2 TEX. CODE CRIM. PROC. ANN. art. 38.22 (West Supp. 2016). 3 Miranda v. Arizona, 384 U.S. 436 (1966).

3 II. Standard of Review Appellant asserts that the trial court erred when it failed to include an instruction to the jury on voluntariness of conduct because the evidence raised the issue. As to harm, Appellant maintains that he requested the instruction and need show only “some harm.” When a defensive theory is raised by evidence adduced from any source, the trial court must submit that issue to the jury. See Reynolds v. State, 371 S.W.3d 511, 521 (Tex. App.—Houston [1st Dist.] 2012, pet. ref’d) (citing Brown v. State, 955 S.W.2d 276, 279 (Tex. Crim. App. 1997) (holding that a defendant’s testimony alone may be sufficient to raise a defensive theory requiring a jury charge)). However, “no error occurs in denying a charge on involuntary conduct where the evidence does not raise involuntariness but merely reiterates the defendant’s position that he did not intend the resulting injuries.” Pimentel v. State, 710 S.W.2d 764, 773 (Tex. App.—San Antonio 1986, pet. ref’d) (citing Williams v. State, 630 S.W.2d 640, 644 (Tex. Crim. App. 1982); George v. State, 681 S.W.2d 43, 47 (Tex. Crim. App. 1984). III. Analysis Appellant alleged that, because the gun discharged due to an act by someone other than himself or was a result of impetus from another person, the trial court should have instructed the jury on voluntariness of conduct. We disagree with Appellant’s argument for two reasons: (1) Appellant’s argument merely negates an element of the offense and (2) Appellant acted voluntarily when he shot Mattie. Therefore, as we explain below, the trial court did not err when it refused to provide the voluntariness-of-conduct instruction. However, even if the trial court erred, which we do not hold, Appellant suffered no harm.

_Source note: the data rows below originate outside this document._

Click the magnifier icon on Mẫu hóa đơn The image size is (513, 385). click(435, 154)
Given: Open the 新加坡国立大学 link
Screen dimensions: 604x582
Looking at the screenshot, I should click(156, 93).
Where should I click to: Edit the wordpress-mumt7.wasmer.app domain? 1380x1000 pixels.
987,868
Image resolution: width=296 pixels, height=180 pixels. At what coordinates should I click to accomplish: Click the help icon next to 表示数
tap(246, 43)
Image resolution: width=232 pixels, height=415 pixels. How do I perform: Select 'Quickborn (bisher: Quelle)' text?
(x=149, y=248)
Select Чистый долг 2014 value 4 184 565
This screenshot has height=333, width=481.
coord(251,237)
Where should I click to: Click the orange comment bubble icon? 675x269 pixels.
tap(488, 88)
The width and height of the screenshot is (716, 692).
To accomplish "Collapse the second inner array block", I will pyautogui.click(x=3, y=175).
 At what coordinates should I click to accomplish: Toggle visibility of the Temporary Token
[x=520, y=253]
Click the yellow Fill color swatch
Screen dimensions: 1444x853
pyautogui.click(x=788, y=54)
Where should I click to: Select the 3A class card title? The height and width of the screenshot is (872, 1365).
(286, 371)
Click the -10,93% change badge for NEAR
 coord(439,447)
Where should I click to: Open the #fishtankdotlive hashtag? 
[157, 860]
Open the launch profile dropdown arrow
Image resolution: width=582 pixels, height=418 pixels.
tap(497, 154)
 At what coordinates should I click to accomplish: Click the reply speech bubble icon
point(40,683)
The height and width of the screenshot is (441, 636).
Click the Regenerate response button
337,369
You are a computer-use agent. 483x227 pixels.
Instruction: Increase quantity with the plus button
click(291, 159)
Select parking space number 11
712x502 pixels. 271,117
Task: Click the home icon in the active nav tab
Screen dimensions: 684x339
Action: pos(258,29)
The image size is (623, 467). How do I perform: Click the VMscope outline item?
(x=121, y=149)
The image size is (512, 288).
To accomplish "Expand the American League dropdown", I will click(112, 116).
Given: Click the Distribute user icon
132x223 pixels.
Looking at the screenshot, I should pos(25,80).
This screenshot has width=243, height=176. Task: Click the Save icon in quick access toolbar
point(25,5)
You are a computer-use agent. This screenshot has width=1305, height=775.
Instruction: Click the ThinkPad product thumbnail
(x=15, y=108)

4 A. Appellant claims that Mattie was “accidentally” shot, but his argument only seeks to negate an element of the offense of murder.

Appellant testified that Mattie “walked in that room while me and her momma was fighting, struggling over the gun.” Appellant said, “[T]he whole time [Jeannie] was trying to get this gun from me, and I was having to change it from one hand to another. And we was wrestling, and I’m not - - I’m right handed.” As we have said, Appellant claimed that the gun went off and that it was an accident. The State argues that Appellant has confused accident issues with voluntariness-of-conduct issues; the two terms are not interchangeable. See Rogers v. State, 105 S.W.3d 630, 636 (Tex. Crim. App. 2003). In Rogers, the court explained that “‘accident’ was also used under the former penal code to describe a hodgepodge of defenses, including the absence of a culpable mental state, conduct which was voluntary but that differed from the intended conduct, mistake of fact, and an unexpected result.” Id. at 637 (quoting Williams, 630 S.W.2d at 644).